Faculty of Business Administration


Business Economics

Tail Event Driven ASset Allocation:

Evidence from equity and mutual funds’ markets


Prof. Wolfgang Karl HÄRDLE

Ladislaus von Bortkiewicz Chair Professor of Statistics

School of Business and Economics

Humboldt University of Berlin




Classical asset allocation methods have assumed that the distribution of asset returns is smooth, well behaved with stable statistical moments over time. However, with market volatility increasing over time and after recent crises, asset allocators have cast doubts on the usefulness of such static methods that registered large drawdown of the portfolio. Others have suggested dynamic or synthetic strategies as alternatives, which have proven to be costly to implement. The authors propose and apply a method that focuses on the left tail of the distribution and does not require the knowledge of the entire distribution, and may be less costly to implement. The recently introduced TEDAS -Tail Event Driven ASset allocation approach determines the dependence between assets at tail measures. The authors extend TEDAS methodology to three gestalts differing in allocation weights’ determination: a Cornish-Fisher Value-at-Risk minimization, Markowitz diversification rule and naive equal weighting. TEDAS strategies significantly outperform other widely used allocation approaches on two asset markets: German equity and Global mutual funds.

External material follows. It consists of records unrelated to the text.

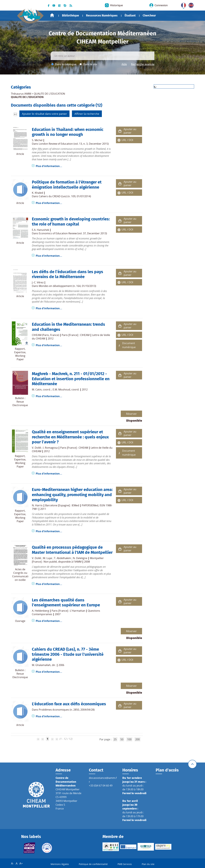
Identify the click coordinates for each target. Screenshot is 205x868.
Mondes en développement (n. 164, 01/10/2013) (68, 286)
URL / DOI (127, 140)
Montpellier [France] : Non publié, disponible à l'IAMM (68, 560)
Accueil (52, 15)
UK (190, 5)
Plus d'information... (49, 166)
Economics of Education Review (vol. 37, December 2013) (73, 233)
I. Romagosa (50, 447)
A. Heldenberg (40, 611)
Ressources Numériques (102, 16)
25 (115, 739)
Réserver (131, 414)
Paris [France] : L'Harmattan (68, 611)
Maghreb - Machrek (50, 374)
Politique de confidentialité (93, 864)
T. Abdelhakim (62, 558)
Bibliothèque (71, 16)
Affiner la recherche (87, 114)
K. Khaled (37, 193)
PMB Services (125, 864)
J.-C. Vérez (37, 282)
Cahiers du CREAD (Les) (53, 649)
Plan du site (148, 864)
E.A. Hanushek (40, 230)
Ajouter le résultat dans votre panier (44, 114)
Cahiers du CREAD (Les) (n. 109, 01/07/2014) (65, 196)
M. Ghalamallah (41, 665)
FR (182, 5)
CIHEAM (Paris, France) (45, 335)
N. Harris (37, 505)
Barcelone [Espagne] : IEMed (62, 505)
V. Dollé (36, 447)
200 (137, 739)
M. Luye (47, 558)
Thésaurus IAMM (21, 94)
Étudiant (130, 16)
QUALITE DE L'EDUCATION (49, 94)
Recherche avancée (143, 64)
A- (12, 863)
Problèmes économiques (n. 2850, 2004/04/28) (67, 710)
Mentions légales (60, 864)
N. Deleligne (80, 558)
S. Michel (37, 140)
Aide (124, 64)
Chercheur (149, 16)
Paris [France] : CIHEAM (76, 335)
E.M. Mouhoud (61, 390)
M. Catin (36, 390)
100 (129, 739)
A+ (21, 863)
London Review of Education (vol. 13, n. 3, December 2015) (74, 144)
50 (122, 739)
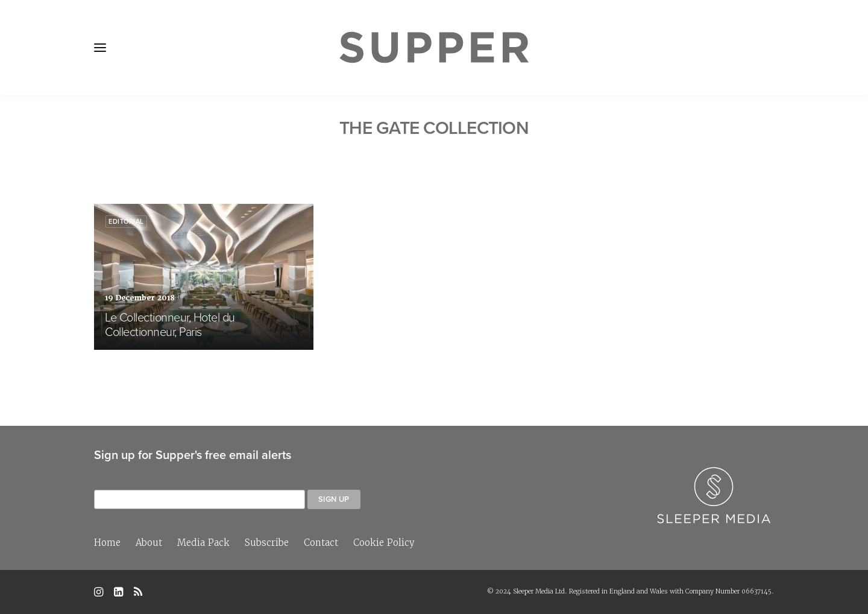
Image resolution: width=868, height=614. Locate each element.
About (149, 542)
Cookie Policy (384, 542)
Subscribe (266, 542)
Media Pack (203, 542)
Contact (321, 542)
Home (107, 542)
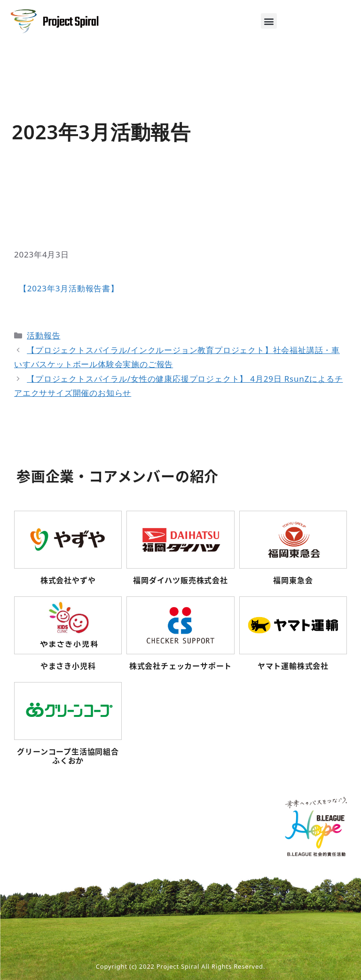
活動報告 (43, 335)
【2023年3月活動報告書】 (69, 288)
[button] (269, 21)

Date:           6 March, 2017 (Monday)

Time:          10:30~11:45

Venue:        Faculty of Business Administration, E22-2011


A Short Biography of Prof. Wolfgang Karl HÄRDLE

Professor Wolfgang Karl Härdle completed his Doctorate in Mathematics at Heidelberg University and received his Habilitation in Statistics and Econometrics at Bonn University. He is currently the Ladislaus von Bortkiewicz Chair Professor of Statistics at the School of Business and Economics of the Humboldt University of Berlin. His research interests are smoothing methods, discrete choice models, statistical modelling of financial markets and computer-aided statistics. He also deals with the modelling of implied volatilities and the statistical analysis of financial risk. He has published extensively and his works have appeared in prestigious journals, among them Annals of Statistics, Econometric Theory, Journal of the American Statistical Association, Journal of Econometrics and Journal of the Royal Statistical Society. He is one of the ‘Highly cited Scientist’ according to the Institute for Scientific Information.